IMV is the major viral form produced in Vero cells infected with CPXV-NOH1. The dominance of IMVs over the enveloped forms may not be unconnected with the fact that CPXV-NOH1 produces V+ A-type inclusion (ATI) in infected cells (data not shown). It has been suggested that IMVs marked for sequestration into ATI may not differentiate into IEVs, CEVs or EEVs . Like CPXV-NOH1, IMVs constitute over 90% of virions produced in Vero cells infected with Rec 1 at various times post infection. However in Rec 2, the percentage of enveloped forms (IEV and CEV) is higher than that of IMV. Probably, the trans-Golgi network (TGN) wrapping and transport of IEV on microtubules is very efficient in Rec 2. Rec 3 on the other hand produces very low number of IEV or CEV and may be defective in the wrapping of IMV by the TGN. In Rec 3a and Rec 3b, the proportions of IMV and enveloped virions at 24 hpi were almost equal. Kinetics of virion formation in Rec 3a indicated high percentage of CEVs even though that of IEVs is low. It seems that some of the CEVs observed in Rec 3a infected cells were produced by plasma membrane budding of IMV rather than fusion of IEV outer envelope with the plasma membrane. Budding of IMVs through the plasma membrane has been shown to be an alternative mechanism for the production of CEVs .

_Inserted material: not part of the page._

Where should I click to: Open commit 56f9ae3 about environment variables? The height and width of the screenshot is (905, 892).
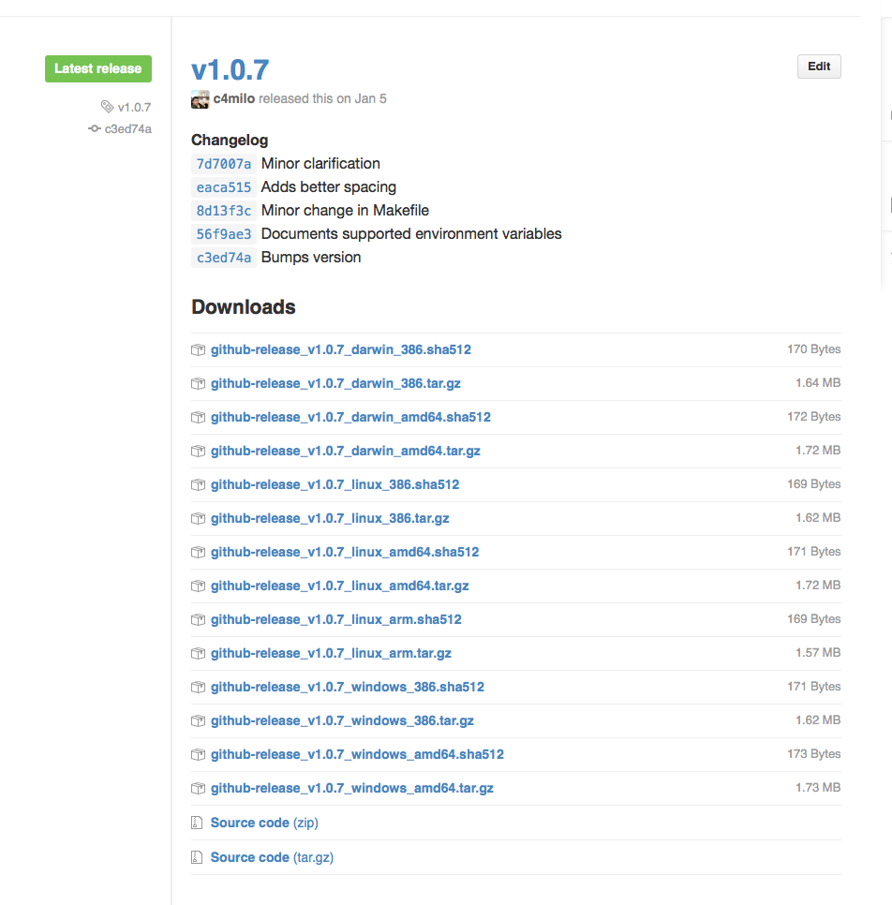(223, 234)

The incorporation of influenza virus HA protein into the CEV and EEV of transgenic viruses has potential biosafety and immunological implications. Although foreign protein on the surface of CEVs and EEVs may enhance the humoral immune response of the host , they may also alter the host range or cell tropism of the transgenic MVA. Although MVA is host restricted and may not form sufficient CEVs/EEVs in human cells, the transgene on the MVA vector can be inserted by homologous recombination into another OPV with broad host range during mixed infection. Indeed we have shown in this work that the CEV and EEV of hybrid viruses incorporated the transgenic protein on their surface. We assume that the localization of the transgenic protein on CEV/EEV but not IMV or immature viruses is because the former derived its envelope from TGN or the plasma membrane [57, 59]. Both the TGN and plasma membrane were heavily labeled with gold particles. The cellular localization of the influenza virus transgenic protein is in agreement with other reports [60, 61]. The lack of gold particles on IMVs and immature viruses suggests that the IMV membrane is not derived from cellular membranes associated with the exocytic pathway.